The Online Harms Act would have broad impacts on how hate speech is defined and policed, though its scope goes beyond that. It also targets child exploitation, intimate pictures shared without consent, content related to terrorism, and more.
The StatCan Report
Statistics Canada peppers some definitions of hateful online content throughout the report. It says disinformation, malinformation, and misinformation can all “contain elements or undertones of aggression and can promote or propagate hate.” It says “misinformation,” however, is not intentionally harmful.In 2022, 84 percent of Canadians aged 15 to 24 saw information online that they suspected to be false, the report says.
Seventy-one percent of this age group reported also seeing content that could “incite hate or violence,” compared to the national average of 49 percent. “This type of content can consist of, but is not limited to, terrorist content or violence toward ethnic groups,” the report says.
The survey question used to garner this data does not define or give examples of hate or violence or the type of content in question. It is thus up to the respondent to decide based on perception.
A Statistics Canada spokesperson told The Epoch Times via email that the question posed in the CIUS 2022 included “e.g., terrorist content, violence toward ethnic groups.” But the spokesperson did not reply as of publication to a follow-up question as to why that does not appear in the CIUS 2022 published on the Statistics Canada website.
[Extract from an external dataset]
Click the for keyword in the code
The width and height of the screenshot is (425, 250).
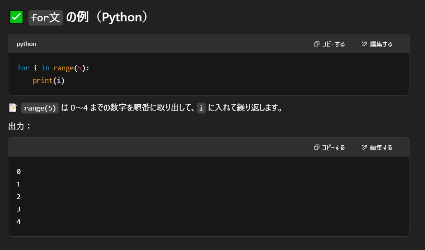click(x=23, y=68)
Statistics Canada did note briefly in the report “the same content can have a different impact on different viewers.”
It said the majority of cyber-related hate crimes reported to police are allegedly committed by youth. Boys aged 12 to 17 were charged or accused in 30 percent of the crimes from 2018 to 2022. In an additional quarter of the crimes, the accused was aged 18 to 34.
So it seems a substantial number of people behind the kind of online content targeted by the Online Harms legislation are themselves children, or young adults.
The last line of the Statistics Canada report says polarization in society is causing online hate to spread.
“The rapid and constant sharing of misinformation and violent and hateful media can polarize individuals and communities and foster a space for hate to spread both online and offline.”
Mr. Trudeau said “social media drivers” and the alternative news sources increasingly available online “prevent people from actually agreeing on a common set of facts.” It undermines legacy media, which “used to project across the country at least a common understanding of things.”
He said that “serious acts should be criminalized, investigated by police, tried in court and punished with jail, not pushed off to new bureaucracy.”